El evangelio según Jesucristo de José Saramago.

El nombre y el reconocimiento general de José Saramago como uno de los más notables escritores de nuestra época no ha sido un hecho estruendoso ni uno de esos hitos publicitarios y escandalosos que artificialmente acaban imponiendo la fugaz luz de alguna estrella literaria. Por el contrario, el "triunfo" y la consolidación de su obra han sido para este escritor portugués, nacido en 1922, un proceso de silenciosa y lenta maduración lograda a partir de novelas espléndidas como "Manual de pintura y caligrafía" (1977), "Alzado del suelo" (1980), "Memorial del convento" (1982) o "La balsa de piedra", novelas todas que cada vez convierten a Saramago en candidato ineludible al premio Nobel de Literatura.



Su novela "El Evangelio según Jesucristo", publicada en español, como la casi totalidad de su magnífica obra, por la editorial Seix Barral en su colección Biblioteca Breve, ha suscitado el unánime aplauso de la crítica universal. Se ha hablado de ella como de un libro deslumbrante. Ha permitido que prestigiosos ensayistas se refieran a Saramago como a un genio literario, como al más destacado escritor vivo en lengua portuguesa. El autor de esta columna, sin embargo, no participa de esa explosión de entusiasmo delirante y de esa exaltación ilimitada de los méritos que adornan y sostienen la arquitectura de esa gran y hermosa novela de Saramago. Pero reconoce, sin duda, la fina y profunda sensibilidad artística que impregna cada una de sus páginas. Se trata de una novela tejida y construida a partir de una intensa y humana comprensión espiritual con los significados esenciales que pretende narrar y que no son otros que la génesis y la conversión de un simple aldeano en un ser supuestamente elegido por la divinidad para ser portavoz de su mensaje y realizador de muchos hechos prodigiosos. Con maestría y sutileza, con una delicada magia de creador antes que de místico o de teólogo, Saramago hace el milagro de convertir en belleza literaria el surgimiento de esa figura de Cristo y el nacimiento de aquellos evangelios que en el principio fueron la palabra simple, limpia y candorosa de un hombre rústico que vivía buscando su destino y su objetivo.



Saramago no deja que su novela, que su bello evangelio contemporáneo, se pervierta con el humo de oscuras disquisiciones teológicas o religiosas sobre la humanidad o la divinidad de Cristo.
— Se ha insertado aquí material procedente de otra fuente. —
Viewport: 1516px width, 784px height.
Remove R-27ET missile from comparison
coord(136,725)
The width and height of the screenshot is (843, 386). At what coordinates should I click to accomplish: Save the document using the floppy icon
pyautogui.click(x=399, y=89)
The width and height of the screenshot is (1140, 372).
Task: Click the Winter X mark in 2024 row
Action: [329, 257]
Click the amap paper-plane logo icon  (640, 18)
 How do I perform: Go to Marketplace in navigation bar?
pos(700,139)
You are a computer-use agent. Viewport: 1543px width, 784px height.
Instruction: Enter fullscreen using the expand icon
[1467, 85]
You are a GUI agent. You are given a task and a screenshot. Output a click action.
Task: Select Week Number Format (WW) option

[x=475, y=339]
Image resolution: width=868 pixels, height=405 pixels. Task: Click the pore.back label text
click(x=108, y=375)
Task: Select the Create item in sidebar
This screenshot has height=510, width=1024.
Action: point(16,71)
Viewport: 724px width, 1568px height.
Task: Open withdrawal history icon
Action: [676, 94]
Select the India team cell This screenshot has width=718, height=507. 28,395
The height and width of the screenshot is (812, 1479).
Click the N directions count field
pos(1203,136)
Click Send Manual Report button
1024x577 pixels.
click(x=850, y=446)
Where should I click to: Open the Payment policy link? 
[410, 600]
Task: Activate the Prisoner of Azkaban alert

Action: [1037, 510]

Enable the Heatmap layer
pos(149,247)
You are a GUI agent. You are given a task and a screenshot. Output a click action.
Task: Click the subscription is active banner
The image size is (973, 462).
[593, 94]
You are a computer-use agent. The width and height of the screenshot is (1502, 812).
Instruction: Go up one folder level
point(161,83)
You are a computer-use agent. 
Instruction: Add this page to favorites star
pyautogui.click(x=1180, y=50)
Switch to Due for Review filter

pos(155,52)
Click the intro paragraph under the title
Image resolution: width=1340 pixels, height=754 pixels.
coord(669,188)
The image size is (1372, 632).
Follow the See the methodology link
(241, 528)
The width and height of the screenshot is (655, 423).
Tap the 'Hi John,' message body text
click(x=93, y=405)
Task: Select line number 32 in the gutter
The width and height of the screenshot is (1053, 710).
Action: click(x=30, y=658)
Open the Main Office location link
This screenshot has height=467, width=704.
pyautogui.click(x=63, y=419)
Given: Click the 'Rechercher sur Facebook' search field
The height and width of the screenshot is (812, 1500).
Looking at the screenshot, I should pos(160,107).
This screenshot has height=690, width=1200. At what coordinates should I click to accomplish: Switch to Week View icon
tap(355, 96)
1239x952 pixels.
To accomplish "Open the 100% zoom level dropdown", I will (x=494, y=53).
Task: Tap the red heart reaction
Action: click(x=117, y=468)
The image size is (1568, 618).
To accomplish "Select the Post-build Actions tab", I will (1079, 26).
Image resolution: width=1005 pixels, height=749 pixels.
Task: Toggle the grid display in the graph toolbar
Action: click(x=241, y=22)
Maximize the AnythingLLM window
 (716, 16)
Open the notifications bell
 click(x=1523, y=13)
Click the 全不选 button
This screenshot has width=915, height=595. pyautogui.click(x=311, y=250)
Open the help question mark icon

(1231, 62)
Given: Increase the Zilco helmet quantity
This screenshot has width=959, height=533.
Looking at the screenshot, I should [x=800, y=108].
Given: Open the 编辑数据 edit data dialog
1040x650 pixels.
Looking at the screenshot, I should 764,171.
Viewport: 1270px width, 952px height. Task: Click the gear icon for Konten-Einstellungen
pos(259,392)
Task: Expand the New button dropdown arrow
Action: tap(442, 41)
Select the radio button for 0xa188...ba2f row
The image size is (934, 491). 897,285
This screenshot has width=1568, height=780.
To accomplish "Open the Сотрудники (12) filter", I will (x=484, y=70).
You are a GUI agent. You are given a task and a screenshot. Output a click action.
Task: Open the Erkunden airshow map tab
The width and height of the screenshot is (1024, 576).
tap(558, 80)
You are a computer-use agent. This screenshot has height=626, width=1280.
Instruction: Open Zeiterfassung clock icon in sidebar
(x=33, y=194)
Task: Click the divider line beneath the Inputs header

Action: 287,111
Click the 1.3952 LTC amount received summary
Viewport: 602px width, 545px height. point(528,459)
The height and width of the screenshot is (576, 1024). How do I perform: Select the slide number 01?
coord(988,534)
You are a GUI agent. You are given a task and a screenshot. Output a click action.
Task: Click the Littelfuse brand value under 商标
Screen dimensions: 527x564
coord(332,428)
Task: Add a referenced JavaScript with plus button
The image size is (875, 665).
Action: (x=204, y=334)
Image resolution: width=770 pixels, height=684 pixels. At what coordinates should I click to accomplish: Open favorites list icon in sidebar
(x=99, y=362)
Elige la sencillez y la transparencia narrativa para contar la vida de un aldeano. Pone siempre énfasis en esa carnalidad y en esa visceralidad del Jesús evangélico y abandona esa visión trascendente, artificiosa y sangrante con la cual el cristianismo edificó su Cristo. Su Jesús ama como los mortales. "Conoció el amor de la carne y en él se reconoció hombre". Por eso el Jesús de estos evangelios de Saramago puede decir: "Soy un hombre: vivo, como, duermo, amo como un hombre. Soy, pues, un hombre y como hombre moriré".



Novela entonces que vuelve, como muchas otras lo han hecho, a resucitar para la sensibilidad y el pensar contemporáneo esas grandes y esenciales claves interrogativas que en la circularidad inagotable del tiempo histórico plantean para el hombre el sentido de su relación con el espíritu y la divinidad. Esa es quizás la mayor virtud del libro del gran escritor portugués: esa capacidad de resucitar para la indagación literaria la profundidad temática, ese reconciliar la literatura con la gran e incomprendida resonancia de los grandes temas espirituales, que la novela moderna en su afán experimentalista ha perdido en forma significativa para naufragar en una estúpida banalidad.